Where the taxpayer has yet to commence trading and incurs pre-production interest relating to the acquisition or construction of an asset to be used in the trade the question arises as to whether the position is different. In this case it would seem from the wording of section 24J that a deduction of such interest may not be claimed. This is because of the requirement that the interest must be deducted from income derived from the carrying on of a trade. Therefore, if trading has not commenced, at least by the end of the year of assessment, it would seem as if the pre-production interest relating to that year may not be claimed in terms of section 24J. However, in these circumstances the taxpayer may look to section 11A, which allows a deduction of pre-trade expenses generally, not only pre-production interest. The main requirement for deductibility in terms of section 11A is that the expenditure for which a deduction is sought must be expenditure that would have qualified for deduction under various possible provisions of the Act had the expenditure or losses been incurred after trade had commenced. The list of such possible provisions is wide and includes section 24J. It would therefore seem that in these circumstances section 11(bA) is also not necessary as a deduction of pre-production interest may be claimed in terms of section 11A. The wording of section 11A implies that pre-trade expenses will be accumulated and deducted in a lump sum in the year in which trade commences. To this extent the treatment of pre-trade interest in terms of section 11A mirrors the treatment of pre-production interest currently contained in section 11(bA). Further, if the trade in respect of which the interest was incurred never commences, the treatment under both provisions is the same in that the interest is never deductible. In circumstances where trade has commenced but the asset has still not been brought into use, pre-production interest incurred after the commencement of trade would be deducted as incurred under section 24J.

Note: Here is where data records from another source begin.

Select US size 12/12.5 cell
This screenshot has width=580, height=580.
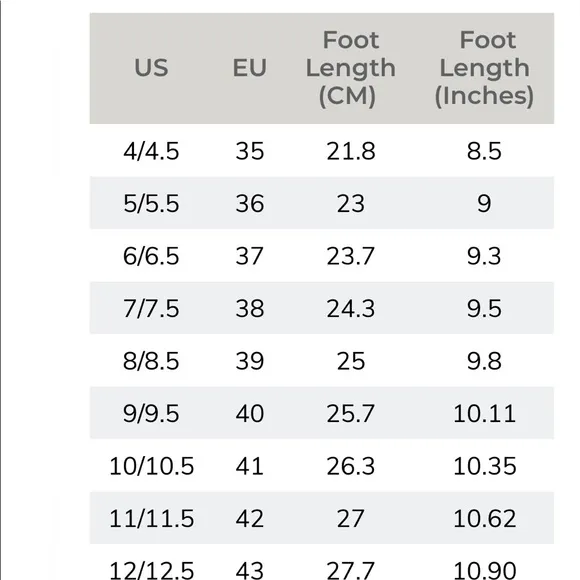(151, 570)
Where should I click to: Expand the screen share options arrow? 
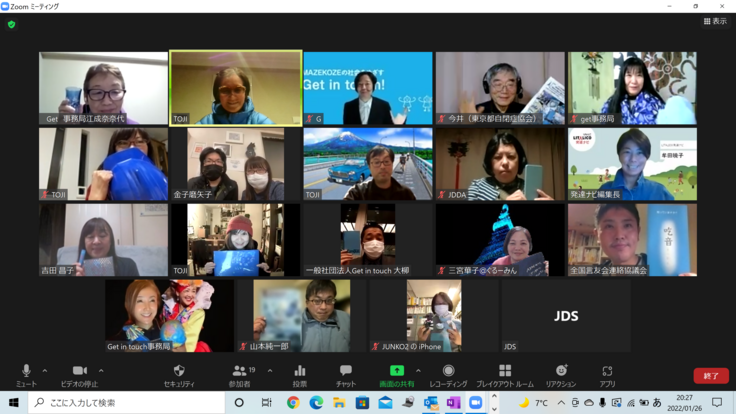tap(418, 371)
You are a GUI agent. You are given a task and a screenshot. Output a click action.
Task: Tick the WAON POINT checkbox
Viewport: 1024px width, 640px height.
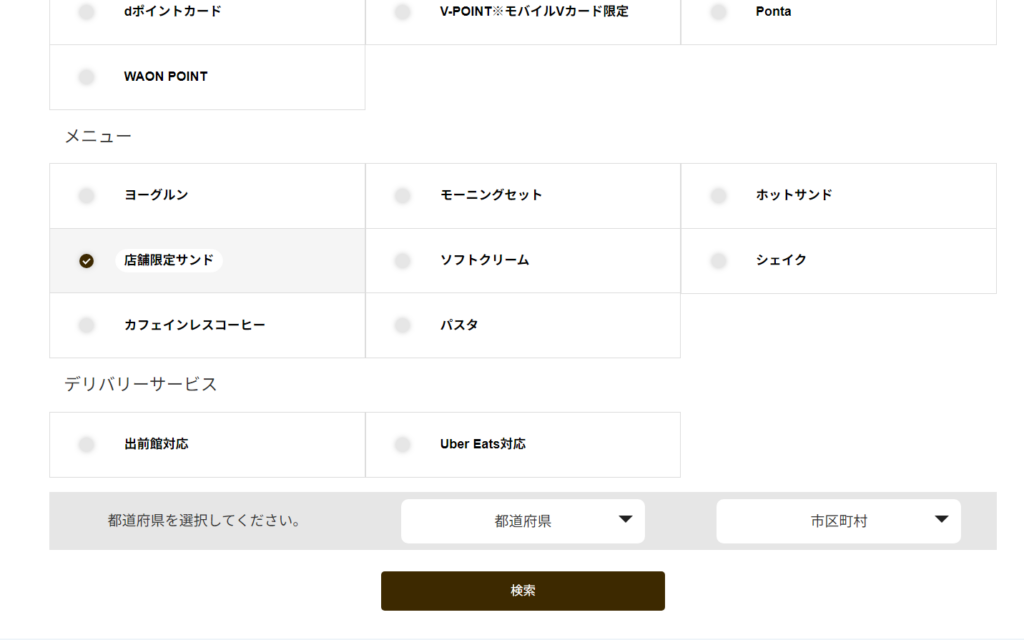pos(87,77)
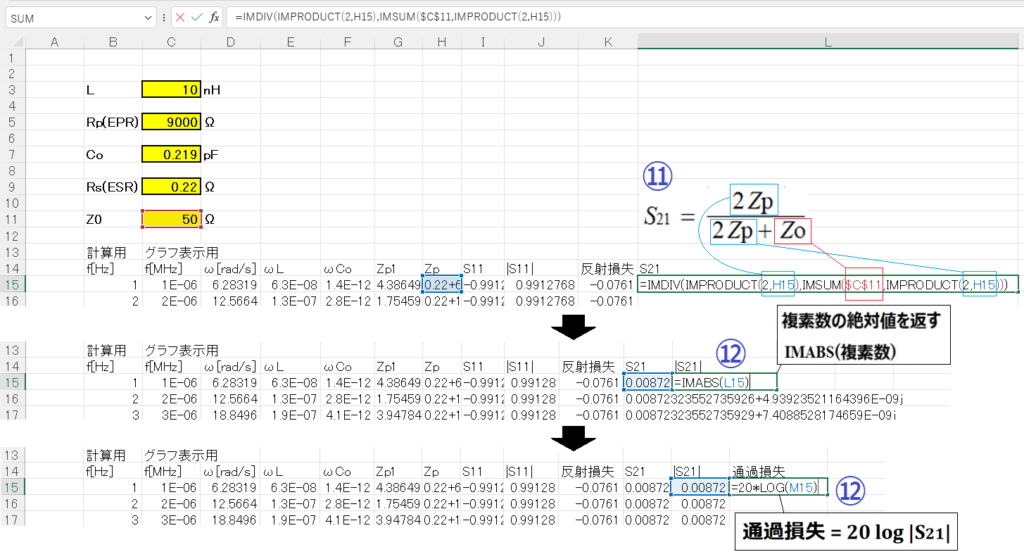The image size is (1024, 559).
Task: Select row 3 header
Action: (13, 90)
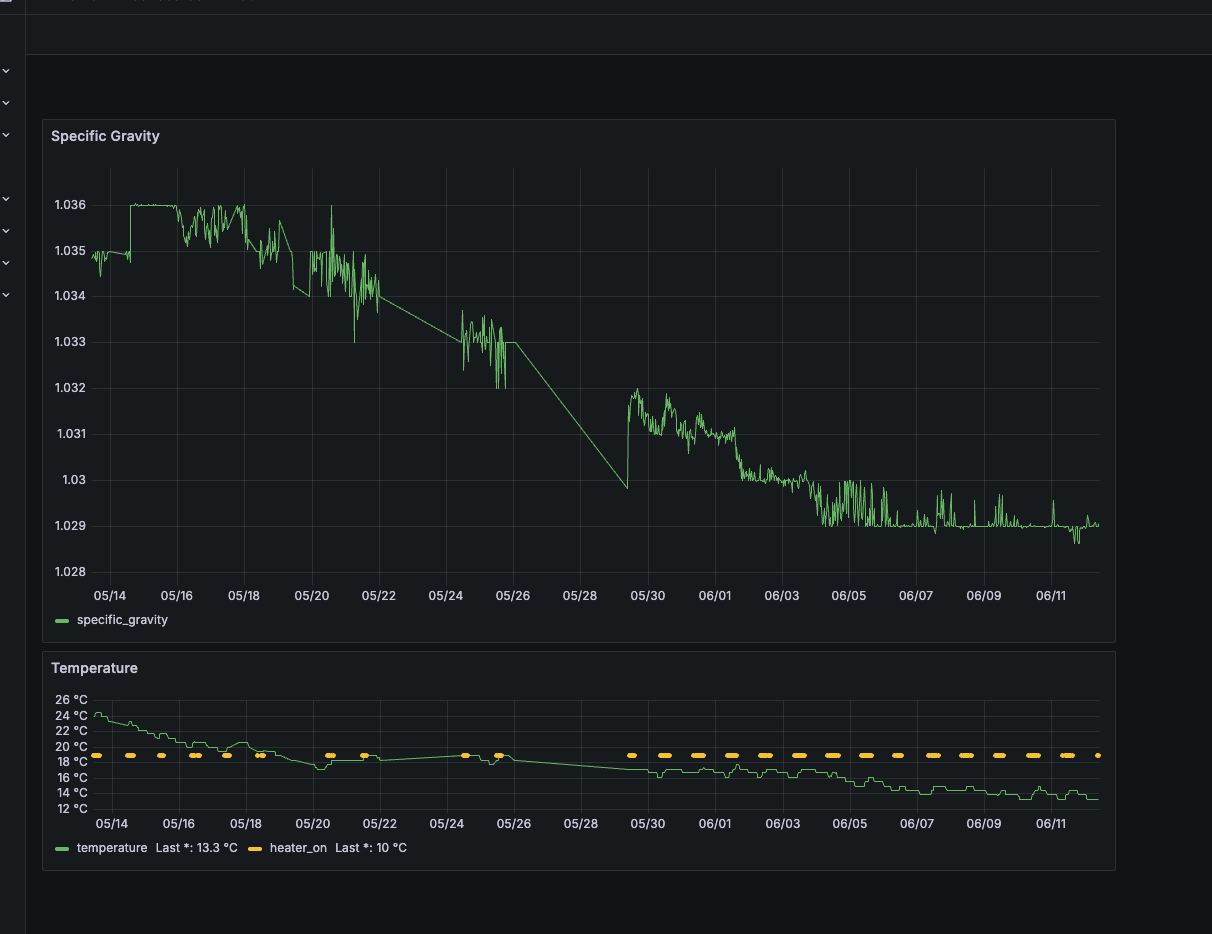This screenshot has width=1212, height=934.
Task: Expand the fourth chevron in the left sidebar
Action: (x=6, y=199)
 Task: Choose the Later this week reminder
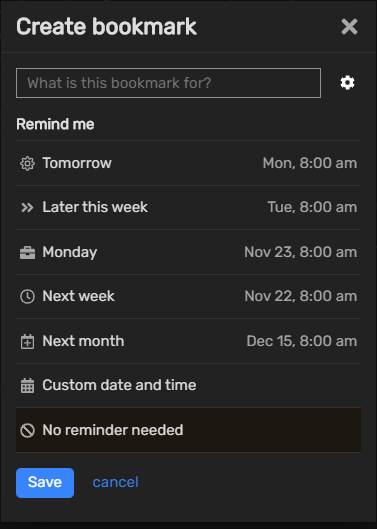(188, 207)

The question of exactly when trading commences is an interesting one. In CSARS v Contour Engineering (Pty) Ltd 61 SATC 447, in circumstances where the taxpayer had no premises, no equipment, no stock and no staff, it was held not to be trading. In the United States case of Richmond Television Corp. V Commissioner 345 F.2d 901 (4th Cir.1965), it was held that even though a taxpayer has made a firm decision to enter into business and over a considerable period of time spent money in preparation for entering that business, the taxpayer still has not engaged in carrying on any trade or business until such time as the business has begun to function as a going concern and performed those activities for which it was organised. However, various decisions of the United States courts have indicated that it is not always necessary for a company to have opened its doors for business before it can be said to be carrying on business. In the UK case of J.&R. O’Kane & Co. v The CIR 12 TC 303 (HL) it was held that the act of keeping open a shop was essential to the carrying on of the business of a seller. SARS has indicated in its Interpretation Note No 33 that it will assess each case on its merits in deciding whether to regard a company as having commenced the carrying on of a trade. It states that much will depend on the nature of the company’s activities.

In summary it can therefore be concluded that the proposed deletion of section 11(bA) from the Act will not be detrimental to taxpayers: either in circumstances where trading has already commenced or where it has not yet commenced.